Illuminance and CCT has been examined in many studies of interior lighting, and these studies consistently demonstrate a different relationship to that suggested by Kruithof. Rather than having upper and lower boundaries, these studies do not suggest CCT to have significant effect, and recommend only to avoid illuminance levels below 300 lux. Current studies have not explored the main critical portion that comprises low illumination regimes, or the low CCT range beneath 3000K in general, although some studies have been conducted on levels down to 2850K. This lacuna in the data is particularly important, as it relates to almost all "lifestyle" environments in which lighting designers operate, such as hotels, restaurants, retail spaces, and residential settings. Further evaluations of how illuminance and CCT affects individuals within certain environments could help to expand the research on the health implications of light on the circadian rhythm.

==Further studies==
The Kruithof curve, as presented, does not contain experimental data points, and serves as an approximation for desirable lighting conditions. Therefore, its scientific accuracy has been reassessed.

The color rendering index (CRI) is a metric for describing the appearance of a source and whether or not it is considered pleasing. The color rendering index of a given source is a measure of that source's ability to faithfully reproduce colors of an object. Light sources, like candles or incandescent light bulbs, produce spectrums of electromagnetic energy that closely resemble Planckian black bodies; they look much like natural sources. Many fluorescent lamps or LED light bulbs have spectrums that do not match those of Planckian blackbodies and are considered unnatural. Therefore, the way that they render the perceived colors of an environment may be also considered unnatural. While these newer sources can still achieve correlated color temperatures and illuminance levels that are within the comfortable region of the Kruithof curve, variability in their color rendering indices may cause these sources to ultimately be displeasing.

Different activities or scenarios call for different color temperature–illuminance pairs: preferred light sources change depending on the scenario the source is illuminating. Individuals preferred color temperature–illuminance pairs within the comfortable region for dining, socializing, and studying, but also preferred color temperature–illuminance pairs that were in the lower uncomfortable region for nighttime activities and preparing for bed. This is linked to the Purkinje effect; individuals who desire some light at nighttime desire lower (redder) color temperatures, even if luminance levels are very low.

Kruithof's findings may also vary as a function of culture or geographic location. Desirable sources are based on an individual's previous experiences of perceiving color, and as different regions of the world may have their own lighting standards, each culture would likely have its own acceptable light sources.

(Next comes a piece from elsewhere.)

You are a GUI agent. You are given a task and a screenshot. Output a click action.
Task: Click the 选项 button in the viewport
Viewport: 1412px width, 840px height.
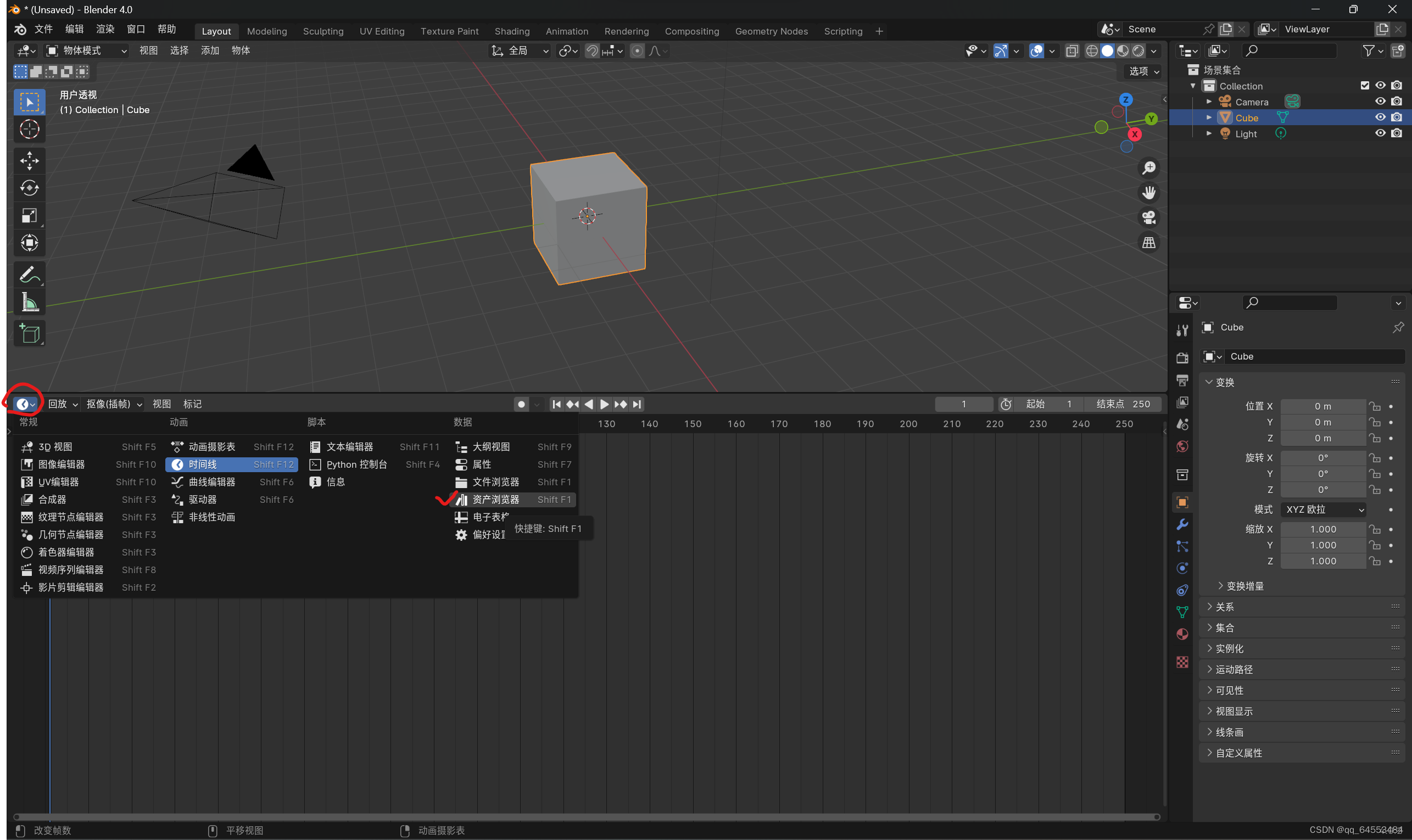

The illuminance of a source is the dominating factor for deciding as to whether or not a source is pleasing or comfortable, as viewers participating in this experiment evaluated a range of correlated color temperatures and illuminance levels, yet their impressions remained generally unchanged as correlated color temperature changed. Additionally, there is a relationship between correlated color temperature and apparent brightness of a source. From these findings, it is evident that color rendering index, in place of correlated color temperature, may be a more appropriate metric for determining as to whether or not a certain source is considered pleasing.